WHAT IS EXPECTED
Rewrite all of the entries below with each "screenshot" renamed to "screen capture" and everything else left unchanged. Leave the pictures out of your answer.

======== EXERCISE MATERIAL ========

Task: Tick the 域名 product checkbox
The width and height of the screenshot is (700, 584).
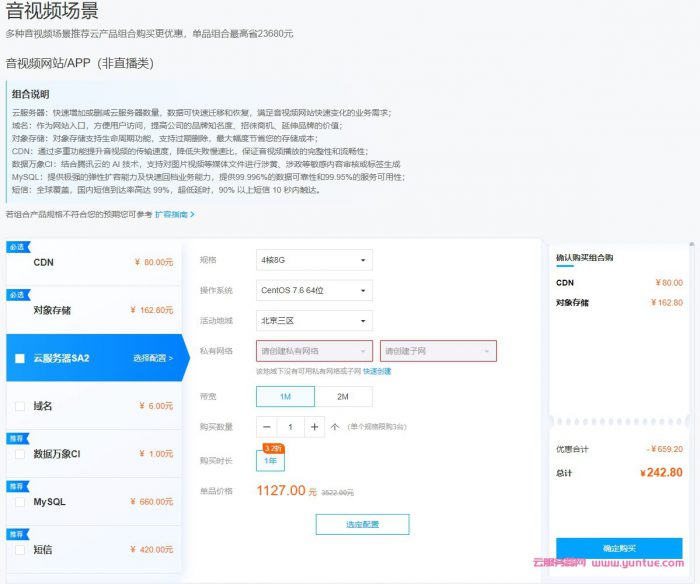Action: click(20, 406)
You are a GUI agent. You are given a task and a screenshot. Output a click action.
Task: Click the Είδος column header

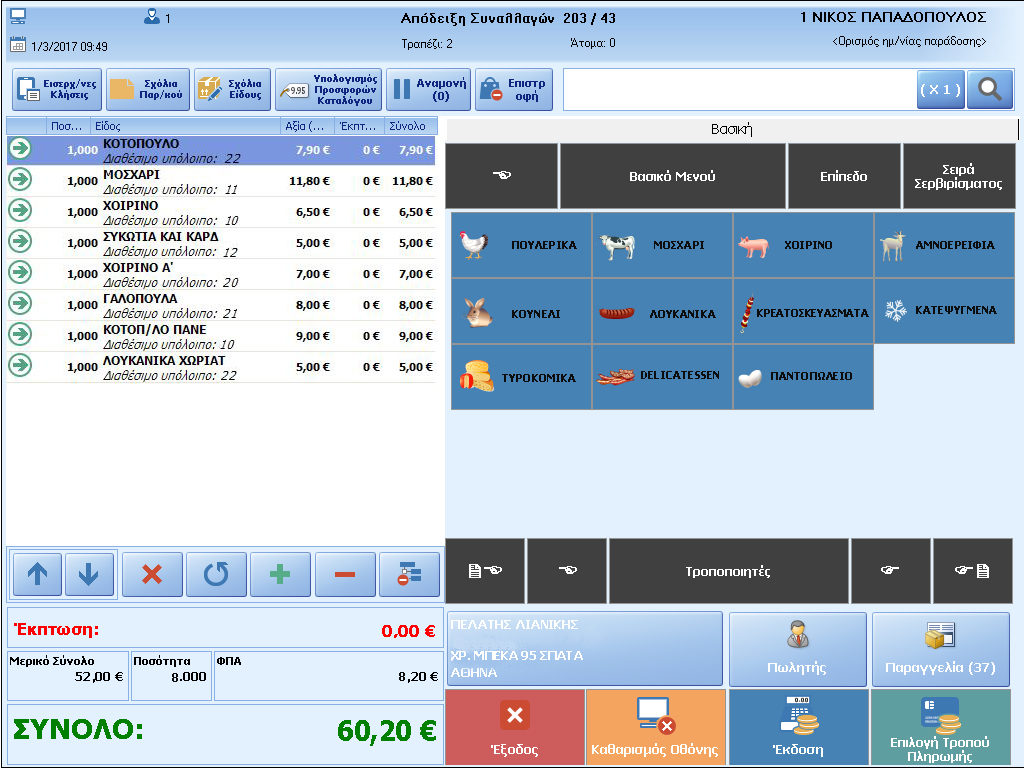click(x=185, y=126)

========

RESPONSE
Task: Tick the 域名 product checkbox
The width and height of the screen capture is (700, 584).
Action: click(20, 406)
You are a GUI agent. You are given a task and a screen capture. Output a click action.
Task: Click the Είδος column header

click(x=185, y=126)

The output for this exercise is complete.